A range of services, including domestic flights and the US Coastguard, could be vulnerable to disruption after the Senate failed on Thursday to clear the 60-vote threshold needed to pass the DHS appropriations bill. Democrats blocked the funding in protest over violent tactics used in the Trump administration’s recent immigration crackdown in Minneapolis.
The Senate fell almost entirely along party lines in a 52-47 vote on the legislation, with John Fetterman of Pennsylvania being the sole Democratic exception in backing the bill. Democrats also blocked an attempt to temporarily extend funding for two weeks at current levels.
Driven by the fatal shootings of two US citizens, Renee Good and Alex Pretti, at the hands of federals agents, Democrats demanded radical reforms to how agents with Immigration and Customs Enforcement (ICE) and Customs and Border Protection (CBP) – which both fall under DHS’s remit – operate.
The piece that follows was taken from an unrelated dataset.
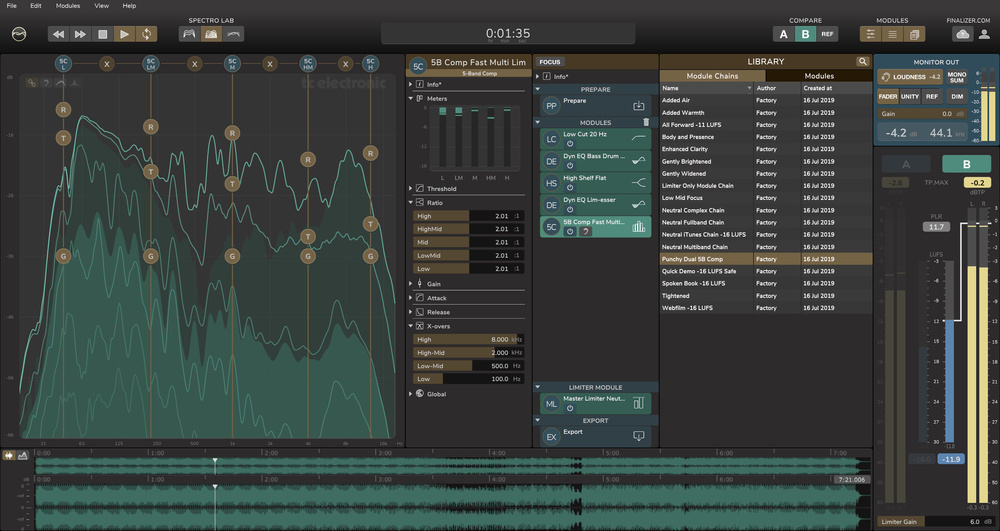Click the loop playback button

click(146, 34)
While agreeing to agents wearing body cameras, Republicans have resisted other proposals, including demands that agents obtain judicial warrants, signed by a judge, before entering private property.
Chuck Schumer, the Democrats’ leader in the Senate, accused the Republicans of choosing “chaos”.
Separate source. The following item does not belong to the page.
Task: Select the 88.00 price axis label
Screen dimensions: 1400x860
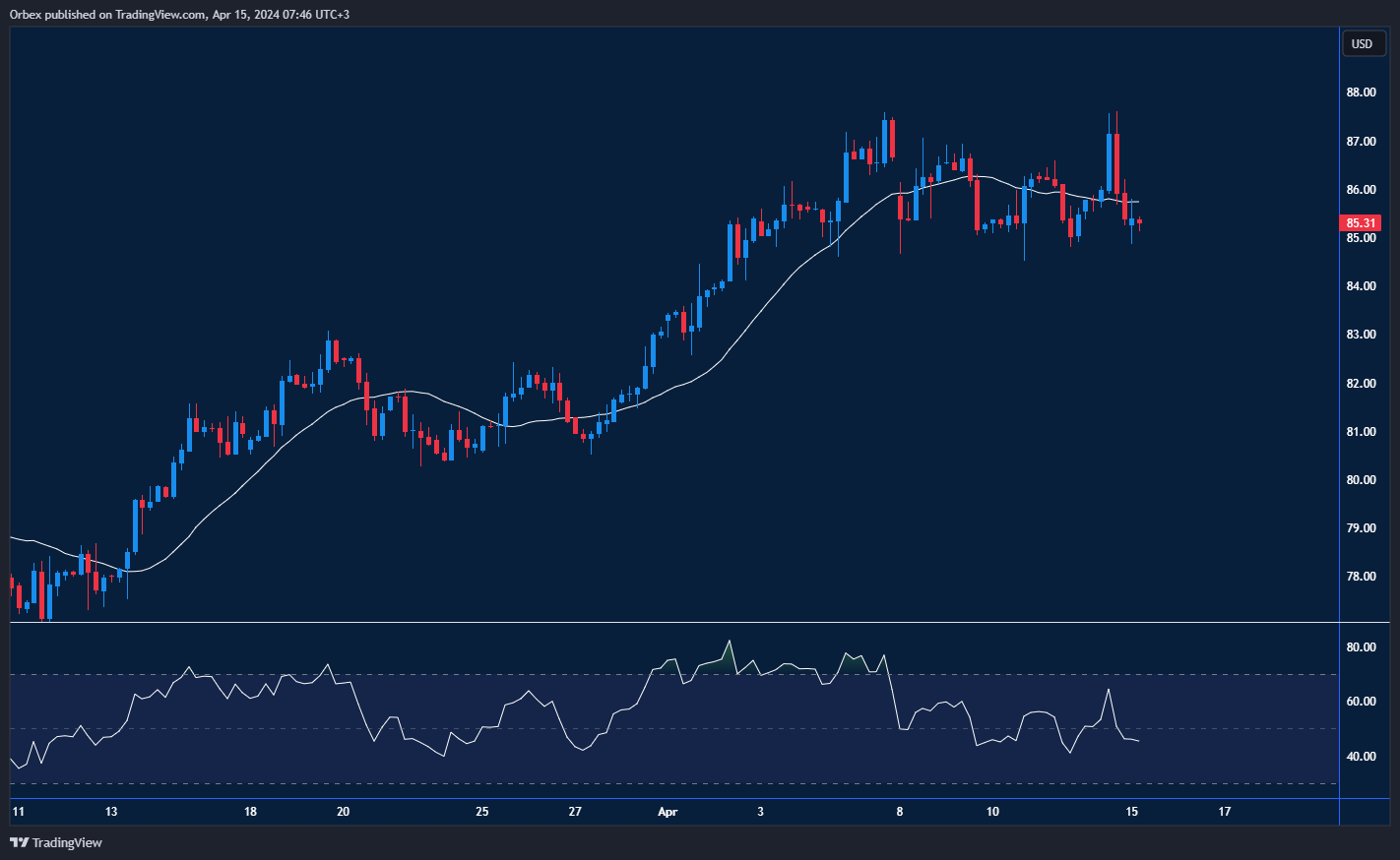Action: (x=1362, y=92)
“They need to negotiate in good faith, produce legislation that actually reins in ICE and stops the violence,” he said on Thursday.
Before Thursday’s vote, Tom Homan, the US border czar, announced that the administration was winding down “Operation Metro Surge” and that the number of ICE agents in Minnesota would return to normal levels. Homan recently took over leadership of the operation from Greg Bovino, a senior border patrol official who was in charge when federal agents killed Good and Pretti.
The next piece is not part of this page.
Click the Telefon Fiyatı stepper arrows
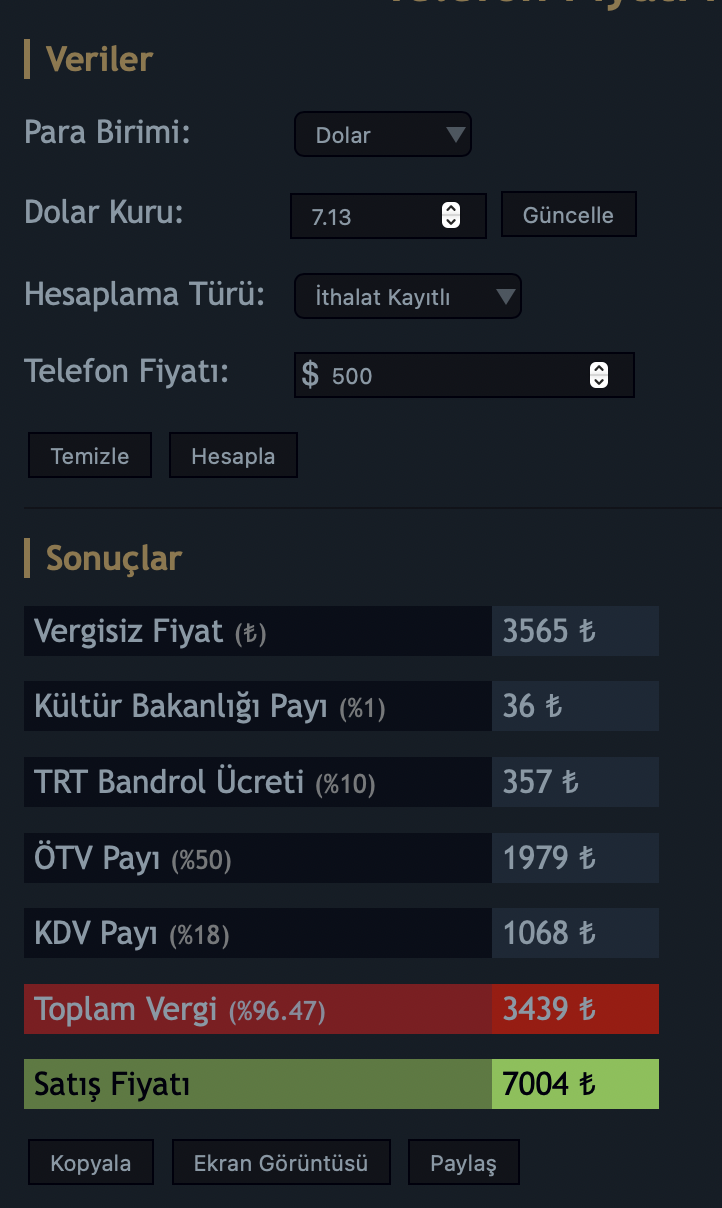The image size is (722, 1208). tap(598, 375)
Although senators were reported to be on standby to return to vote if agreement is reached, a weekend resolution seemed unlikely, as several members have left the US to attend the Munich security conference in Germany.
Both the Senate and the House of Representatives – which passed the appropriations bill on 22 January and another short-term continuing resolution on 3 February to keep the DHS funded and avert a partial shutdown – are scheduled to be in recess for the next 10 days to coincide with President’s Day next Monday, making an extended shutdown a possibility.
It is unlikely to affect ICE and CBP operations, which are deemed vital and already have extensive funding thanks to Donald Trump’s “big beautiful bill”, passed last summer.
Instead, disruption is likely to fall on services such as the Transportation Security Administration (TSA), the Secret Service and the Federal Emergency Management Agency (Fema).
TSA workers, who include airport security staff and baggage handlers, are expected to continue working over the weekend without pay, to minimize the travel disruption that marked last year’s 43-day government shutdown, the longest in US history. Many Fema workers are expected to be furloughed without pay, limiting its ability to work with local and state partners. Officials have warned that the funding lapse could impede the agency’s ability to respond to natural disasters.
The shutdown will be the second partial government shutdown this month. At the end of January, Congress failed to pass a package of five appropriations bills, triggering a four-day shutdown that ended when lawmakers agreed to fund every agency until the end of the fiscal year except DHS, which they extended for two weeks.